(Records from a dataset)
***
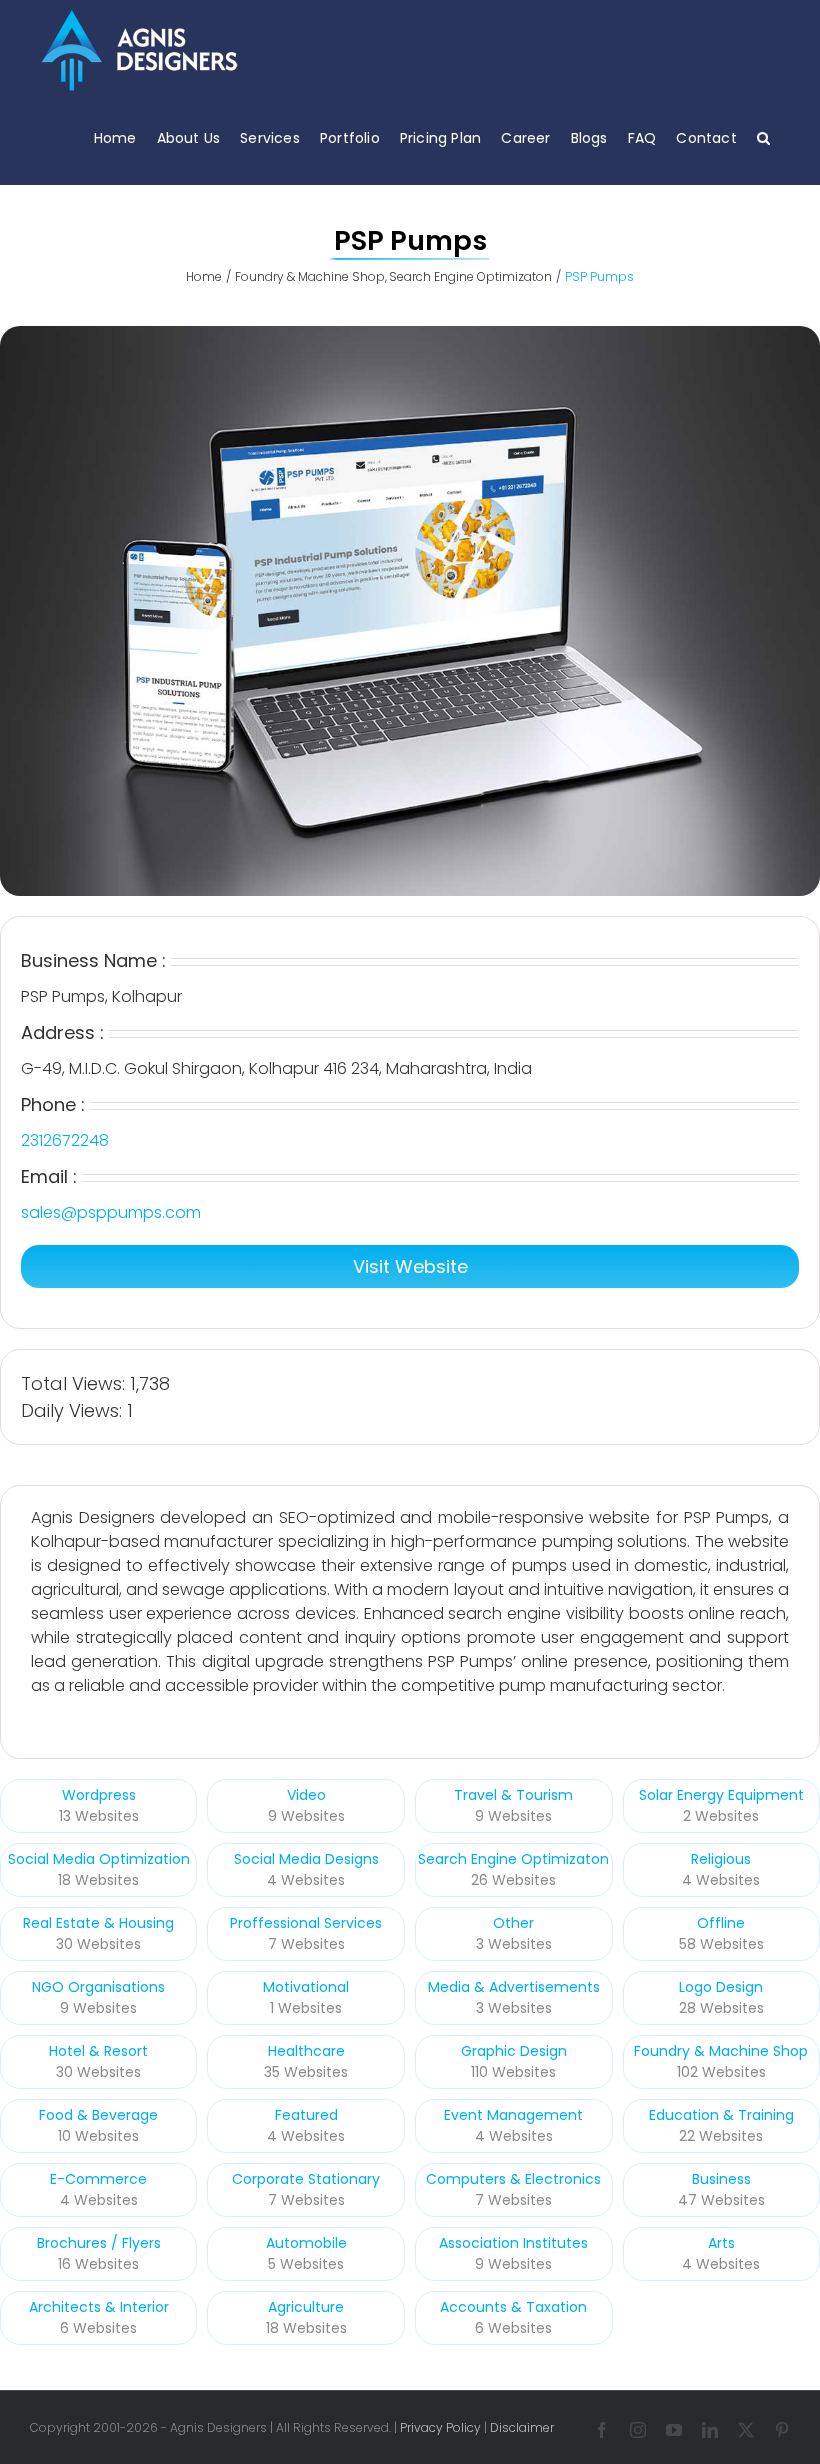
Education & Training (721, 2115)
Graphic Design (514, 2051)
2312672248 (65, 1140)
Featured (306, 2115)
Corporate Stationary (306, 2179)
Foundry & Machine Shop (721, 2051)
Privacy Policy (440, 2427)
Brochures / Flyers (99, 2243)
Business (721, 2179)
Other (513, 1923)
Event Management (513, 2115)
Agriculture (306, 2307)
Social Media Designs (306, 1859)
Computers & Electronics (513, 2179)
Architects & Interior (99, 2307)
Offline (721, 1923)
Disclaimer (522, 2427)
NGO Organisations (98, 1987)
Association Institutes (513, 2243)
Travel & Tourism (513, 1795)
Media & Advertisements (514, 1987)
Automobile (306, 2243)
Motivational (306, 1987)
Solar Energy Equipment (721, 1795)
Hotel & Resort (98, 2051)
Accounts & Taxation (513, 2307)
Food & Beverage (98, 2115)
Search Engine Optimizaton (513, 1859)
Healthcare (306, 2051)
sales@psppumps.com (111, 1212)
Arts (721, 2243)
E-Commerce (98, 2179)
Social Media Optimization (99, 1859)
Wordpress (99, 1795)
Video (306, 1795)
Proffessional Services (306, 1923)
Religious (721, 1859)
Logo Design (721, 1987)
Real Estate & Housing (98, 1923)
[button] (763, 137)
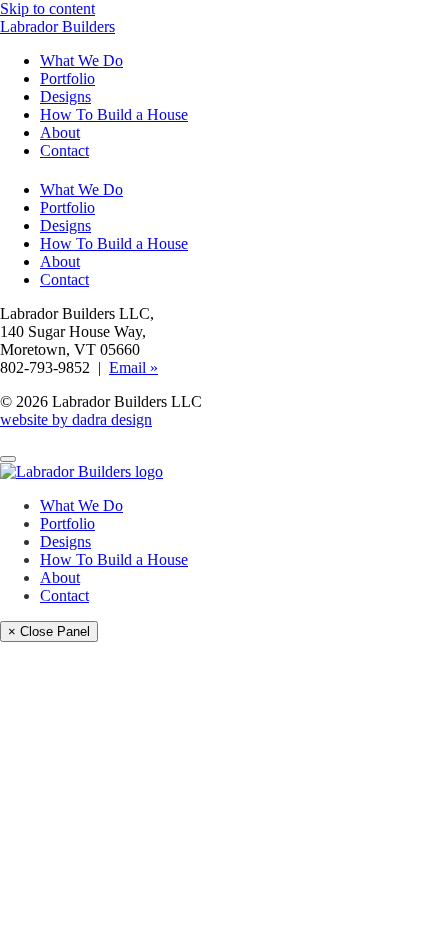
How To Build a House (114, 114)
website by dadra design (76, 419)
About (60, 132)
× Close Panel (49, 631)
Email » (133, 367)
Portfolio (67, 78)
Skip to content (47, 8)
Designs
***
Would you please return all lines of the data that include the word "Social"?

Social Media Designs (306, 1859)
Social Media Optimization (99, 1859)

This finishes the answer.